(Pointing records for text and elements)
┄┄┄┄┄┄

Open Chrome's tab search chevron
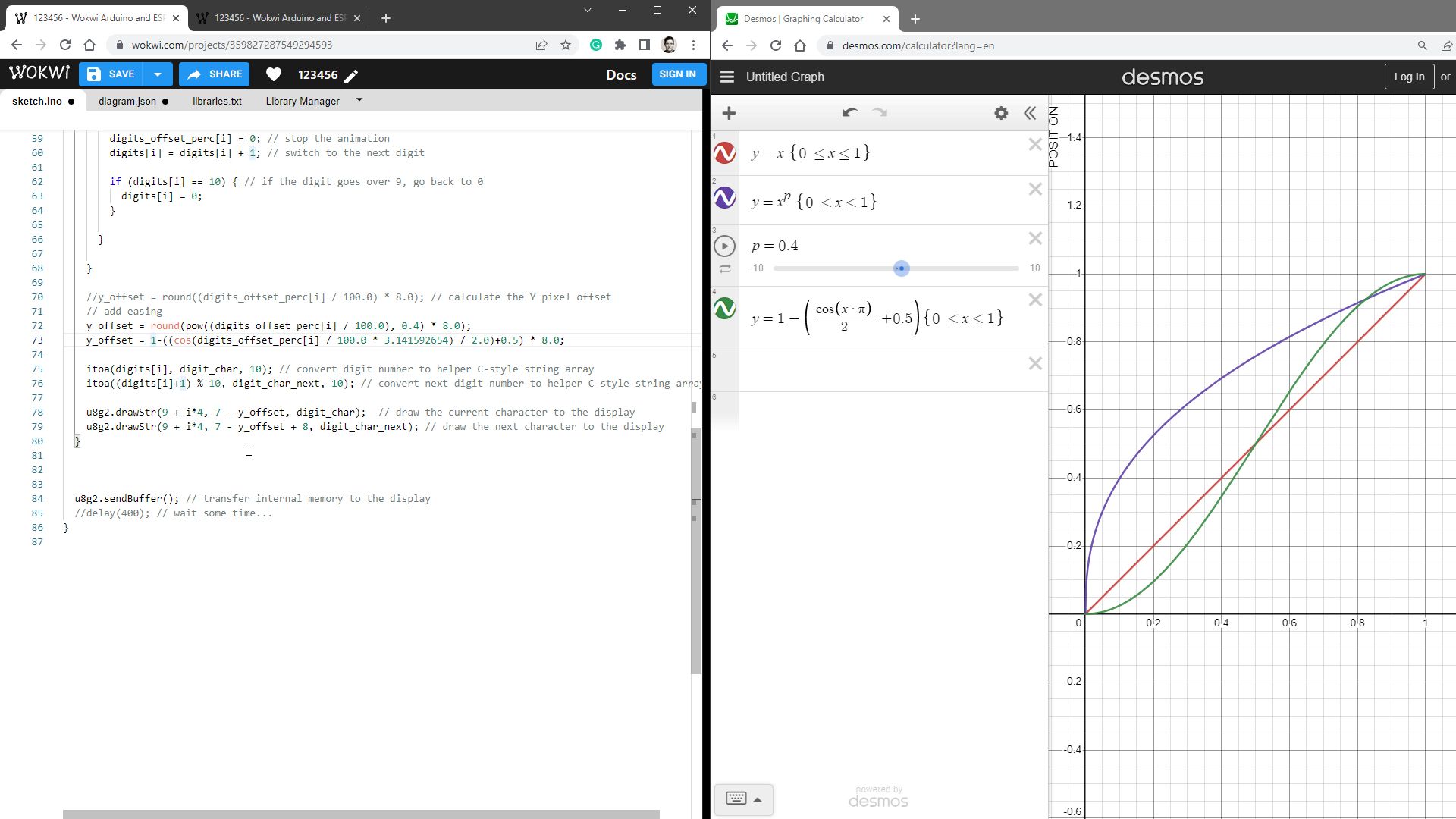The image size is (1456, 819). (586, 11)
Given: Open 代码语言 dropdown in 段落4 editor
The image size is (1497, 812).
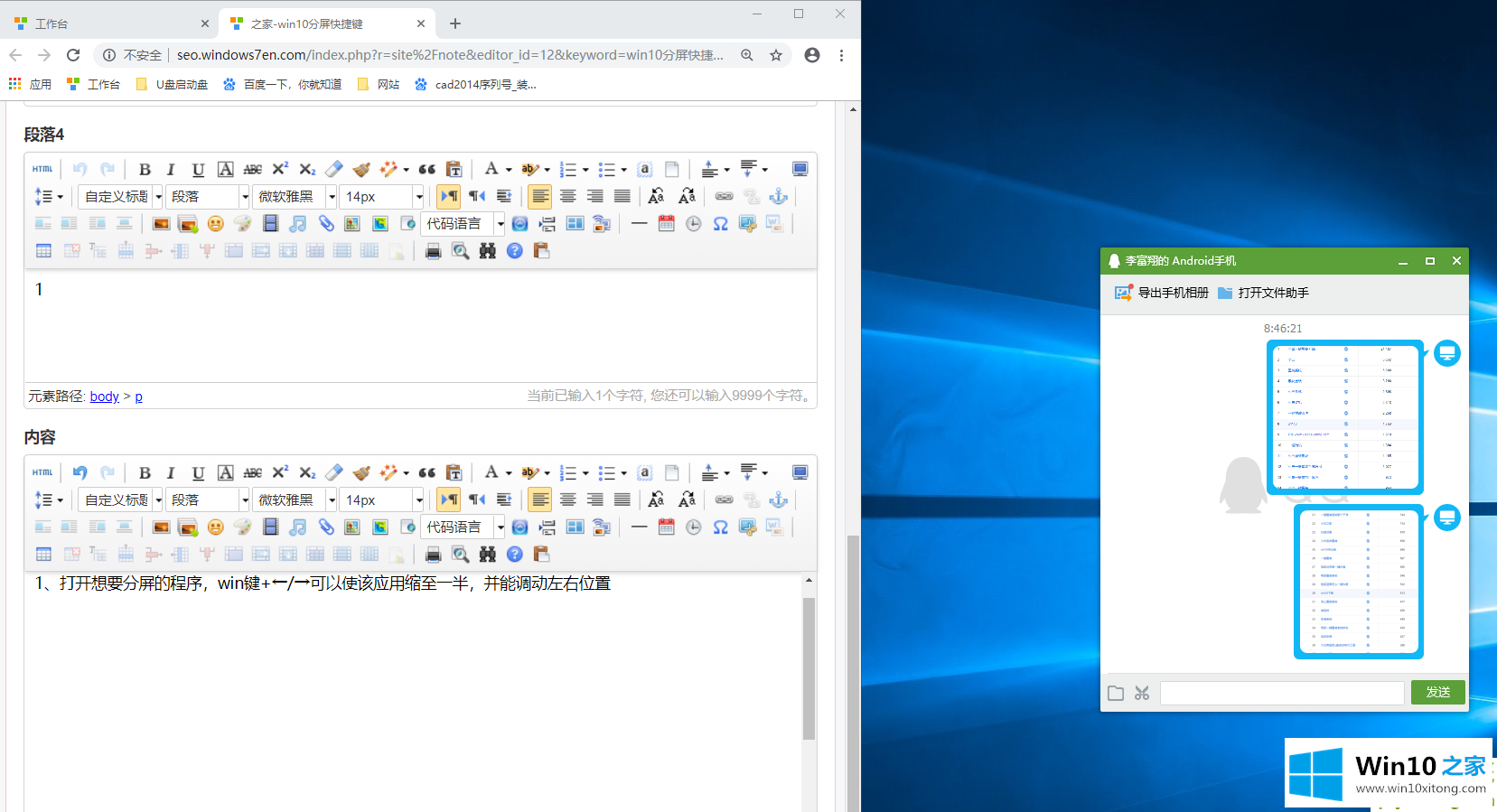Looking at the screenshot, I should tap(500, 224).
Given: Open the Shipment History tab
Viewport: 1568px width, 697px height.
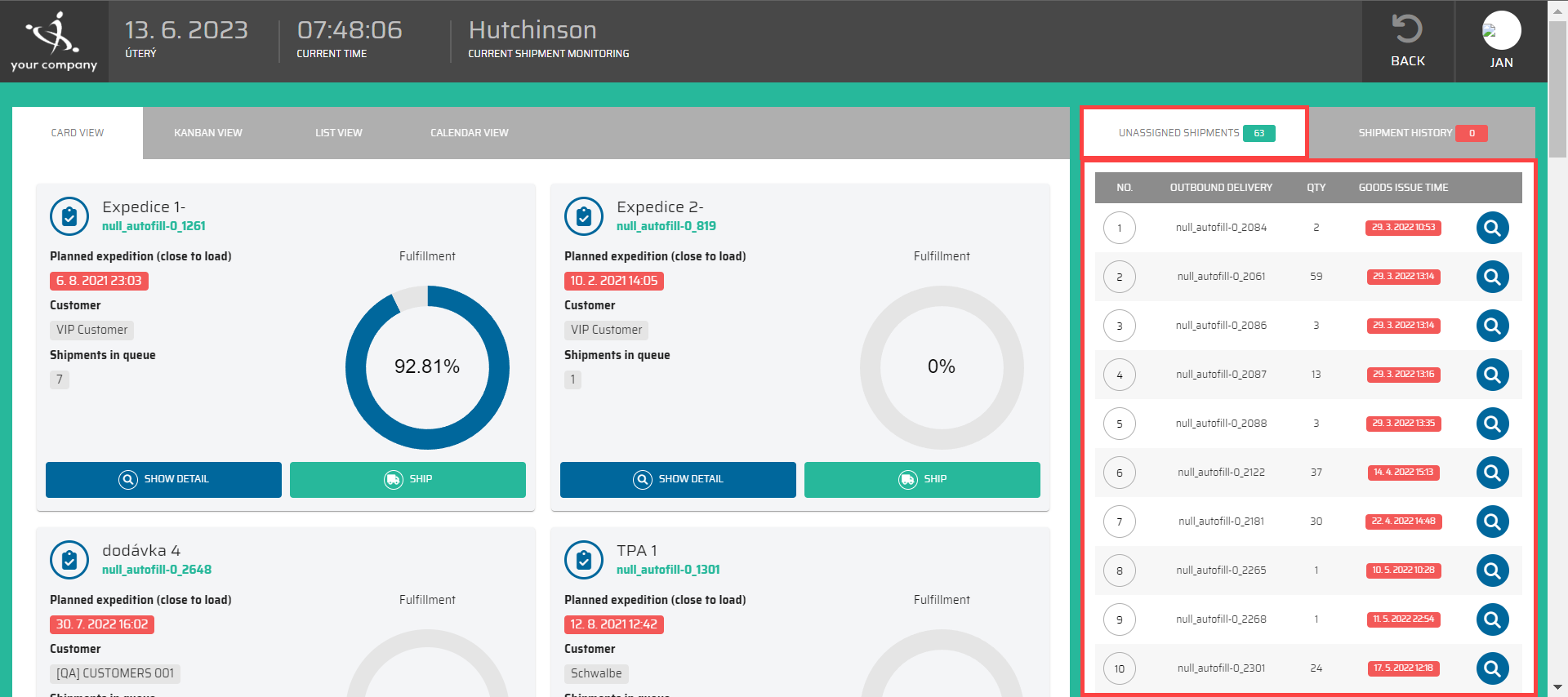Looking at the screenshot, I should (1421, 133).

┄┄┄┄┄┄

* Aim of the exercise
Please count the lines of the material above that contain the word "Open", and reply with the number alone.

* Exercise output
3